Two examples of how nudging works come to mind...
The phrase leading from behind has never before, to my knowledge, been applied to a president or anyone else in a position of leadership. But that phrase has popped up repeatedly over the last two or three years, most prominently regarding Libya.
The evidence is building: As we move toward making the Affordable Care Act a reality, Medicare spending in slowing, and even in the private sector, for the first time in more than a decade, insurers are focusing on reining in health care costs .
The passage of reform legislation two years ago prompted a change in how both health care providers and payers think about care. The ACA told insurers that they would no longer be able to shun the sick by refusing to cover those suffering from pre-existing conditions.
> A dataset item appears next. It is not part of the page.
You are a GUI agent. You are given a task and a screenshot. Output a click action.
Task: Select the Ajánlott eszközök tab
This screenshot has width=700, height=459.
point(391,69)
They also won't be allowed to cap how much ithey will pay out to an desperately ill patient over the course of a year -or a lifetime. Perhaps most importantly, going forward, insurance companies selling policies to individuals and small companies will have to reimburse for all of the "essential benefits" outlined in the ACA-benefits that are not now covered by most policies. This means that, if they hope to stay in business, they will have to find a way to "manage" the cost of care-but they won't be able to do it by denying needed care.
That's a subject for another post if I get around to it. (Maggie trimmed this down to a mere 3000+ words.) But the point is that nudging has started a process of long-overdue change. I sensed as much a couple months ago when I posted this.
The word unsustainable is more than a political nostrum. The train is leaving the station. The political types with their polls, weathervanes and double-talk will eventually figure out what needs to be done. But improvements to the system are already happening, with or without Obamacare.
That's what I call nudging in action.